[torqueusers] APAC LDAP Friendly init_groups() - an acceptable
alternative to the current one ?
David Singleton
David.Singleton at anu.edu.au
Sun Oct 30 17:47:33 MST 2005
Chris,
There was a slight problem with that code that actually crashed SGI CXFS
servers (problem of too many gids).

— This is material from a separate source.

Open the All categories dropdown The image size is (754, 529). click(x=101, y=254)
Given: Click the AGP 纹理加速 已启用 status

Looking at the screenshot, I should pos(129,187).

Please modify the code with:
- savedgroups[nsaved++]=getegid();
+ {
+ gid_t momegid = getegid();
+ int i, found=0;
+ for(i=0;i<nsaved && !found;i++)
+ found = (savedgroups[i] == momegid);
+ if (!found) savedgroups[nsaved++]=getegid();
+ }
And yes, we use this code on Linux and used it on Tru64.
David
Chris Samuel wrote:
> Hi folks,
>
> Back in April I wrote about the pain I was having on AIX with secondary groups
> being discarded due to AIX not implementing LDAP functionality into the
> getgrent() library call (and not documenting the fact).
>
> In reply Dave Singleton from APAC kindly posted a replacement init_groups()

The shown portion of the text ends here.